SCOTUS: When Florida was center-stage for Nixon’s segregationist pick

Republicans want you to believe President Joe Biden’s desire to pick a black woman is unprecedented in American history. Never before, they imply has race, gender or views on race been used to pick someone for the highest court in the land.

Well, that is simply not true and they know it. Since the Presidency of Grover Cleveland, where, he a Democratic President from the north was determined to reward southern racists for his win (this was right at the beginning of Jim Crow and the violent Democratic Party-led disenfranchisement of black voters who were Republicans), Presidents have courted the south (and placated the Senate) by picking southern white segregationist men to court positions.

As part of Richard Nixon’s “Southern Strategy” that allowed him to become the first Republican Presidential nominee to really compete in BOTH the Deep South, and peripheral south since Reconstruction, Nixon sought accommodation with southern segregationists. The Nixon of the 1950’s who was committed to Civil Right and aligned with the NAACP as well as the integrationist forces within the Eisenhower Administration was gone.

This new Nixon was all about white backlash and coddling southern whites racial animus.

LBJ had made a mess out Supreme Court appointments toward the end of his tenure, which immediately gave Nixon the opportunity to reshape the court (for more on this, look up Abe Fortas, LBJ’s longtime ally and a liberal titan).

Nixon nominated South Carolinian Clement Haynsworth at the behest of Strom Thurmond and political operative Harry Dent. Both felt Haynsworth, whose decisions as a lower court judge reflected not only a segregationist view but one that was wholly unacceptable to labor interests, would be very popular amojg southerners.

It’s important to remember in this era, while the Democrats held a large 58-42, majority, many were southern conservatives like Richard Russell and Sam Ervin. On the GOP side, moderate to liberal Senators like Jacob Javits, Charles Mathias and Mark Hatfield would often vote with the liberal Democrats.

Haynswoth was rejected by the US Senate by a vote of 55-45.

Next Nixon turned his eyes to Florida. Harrold Carswell was a US Appeals Court Judge who had previously been a Federal Judge for Northern District of Florida.

Carswell had once been quoted as saying:

I am a southerner by ancestry, birth, training, inclination, belief and practice. I believe the segregation of the races is proper and the only practical and correct way of life in our states. I have always so believed, and I shall always so act. I shall be the last to submit to any attempt on the part of anyone to break down and to weaken this firmly established policy of our people.

If my brother were to advocate such a program, I would be compelled to take issue with and to oppose him to the limits of my ability.

I yield to no man as a fellow candidate, or as a fellow citizen, in the firm, vigorous belief in the principles of white supremacy, and I shall always be so governed.

Despite disavowing these comments that had been made in 1948, within a week of his nomination in January 1970, Carswell ran into more trouble.
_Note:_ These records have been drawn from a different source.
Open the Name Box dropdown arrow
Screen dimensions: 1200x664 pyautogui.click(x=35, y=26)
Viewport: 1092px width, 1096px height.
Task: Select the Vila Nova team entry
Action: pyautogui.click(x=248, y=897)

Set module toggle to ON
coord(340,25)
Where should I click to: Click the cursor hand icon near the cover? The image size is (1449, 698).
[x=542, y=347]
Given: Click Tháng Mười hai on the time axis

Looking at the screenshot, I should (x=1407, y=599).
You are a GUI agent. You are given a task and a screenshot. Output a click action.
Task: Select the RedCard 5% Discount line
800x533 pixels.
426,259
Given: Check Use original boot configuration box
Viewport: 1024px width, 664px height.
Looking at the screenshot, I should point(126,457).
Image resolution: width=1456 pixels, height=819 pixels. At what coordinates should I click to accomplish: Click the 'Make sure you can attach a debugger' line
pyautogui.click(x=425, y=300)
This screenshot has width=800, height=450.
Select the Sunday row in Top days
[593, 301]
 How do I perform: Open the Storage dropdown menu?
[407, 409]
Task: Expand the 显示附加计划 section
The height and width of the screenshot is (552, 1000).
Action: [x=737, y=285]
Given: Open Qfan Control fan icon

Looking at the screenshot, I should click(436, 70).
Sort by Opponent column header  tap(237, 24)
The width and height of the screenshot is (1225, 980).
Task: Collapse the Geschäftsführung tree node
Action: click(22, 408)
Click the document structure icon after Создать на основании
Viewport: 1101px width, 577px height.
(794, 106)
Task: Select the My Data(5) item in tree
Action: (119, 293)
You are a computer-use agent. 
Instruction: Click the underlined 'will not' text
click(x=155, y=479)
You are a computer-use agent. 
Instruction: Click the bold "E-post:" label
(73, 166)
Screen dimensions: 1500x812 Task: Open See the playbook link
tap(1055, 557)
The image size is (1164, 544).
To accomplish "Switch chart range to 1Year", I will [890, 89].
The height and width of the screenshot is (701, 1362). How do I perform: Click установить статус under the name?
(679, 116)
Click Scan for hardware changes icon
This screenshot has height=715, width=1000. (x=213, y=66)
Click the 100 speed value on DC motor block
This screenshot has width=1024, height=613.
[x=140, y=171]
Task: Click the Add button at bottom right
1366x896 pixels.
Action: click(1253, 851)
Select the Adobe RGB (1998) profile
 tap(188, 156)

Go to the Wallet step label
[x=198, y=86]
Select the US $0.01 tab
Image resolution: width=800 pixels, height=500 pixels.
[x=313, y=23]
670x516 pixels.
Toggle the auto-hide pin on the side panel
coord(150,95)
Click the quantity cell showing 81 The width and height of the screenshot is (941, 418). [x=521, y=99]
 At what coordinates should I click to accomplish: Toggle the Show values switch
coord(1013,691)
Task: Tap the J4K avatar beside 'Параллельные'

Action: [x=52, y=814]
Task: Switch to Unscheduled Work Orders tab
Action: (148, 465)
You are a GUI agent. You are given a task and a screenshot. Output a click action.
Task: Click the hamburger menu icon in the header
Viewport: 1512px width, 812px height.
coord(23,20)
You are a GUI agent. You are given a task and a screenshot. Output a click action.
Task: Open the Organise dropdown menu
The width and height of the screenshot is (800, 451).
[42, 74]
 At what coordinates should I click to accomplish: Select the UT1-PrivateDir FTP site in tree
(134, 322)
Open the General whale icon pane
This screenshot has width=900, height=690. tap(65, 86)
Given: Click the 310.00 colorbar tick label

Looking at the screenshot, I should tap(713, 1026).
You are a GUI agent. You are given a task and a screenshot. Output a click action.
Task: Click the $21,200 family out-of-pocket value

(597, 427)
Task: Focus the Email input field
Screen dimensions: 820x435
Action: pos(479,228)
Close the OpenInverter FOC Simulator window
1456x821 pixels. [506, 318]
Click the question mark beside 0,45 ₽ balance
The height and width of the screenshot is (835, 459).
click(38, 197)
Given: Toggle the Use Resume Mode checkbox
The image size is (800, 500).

He’d reportedly been involved in creating a whites-only private club in Tallahassee, and his record as a judge was squarely on the side of segregation.

Carswell also had the dubious of distinction of having a remarkably high reversal rate on his rulings by higher courts. South Dakota Senator George McGovern, the leader at the time of the liberals in the Senate said of Carswell, “”I find his record to be distinguished largely by two qualities: racism and mediocrity.”

His nomination was rejected 51-45 by the Senate. Southern Democrats stuck with Carswell, but northern Democrats were unanimously against him as were 14 Republicans, mostly from the Northeast.

President Nixon said “After the Senate’s action yesterday in rejecting Judge Carswell, I have reluctantly concluded that it is not possible to get confirmation for the judge on the Supreme Court of any man who believes in the strict construction of the Constitution as I do, if he happens to come from the South.”

This quote among many others in that era, intensified the drift of where southern whites began to see themselves as the victims in history – a drift that has resulted in the polarization we see in 2022.

After his rejection, Judge Carswell decided to challenge Congressman William Cramer from the right in the GOP Primary for the US Senate seat being vacated by Spessard Holland. Carswell was backed by Governor Claude Kirk who was involved a nasty intra-party feud with Cramer. Even though Cramer won the primary, he got beat by Democrat Lawton Chiles in November, in a race the GOP entered the Spring of 1970 expecting to win.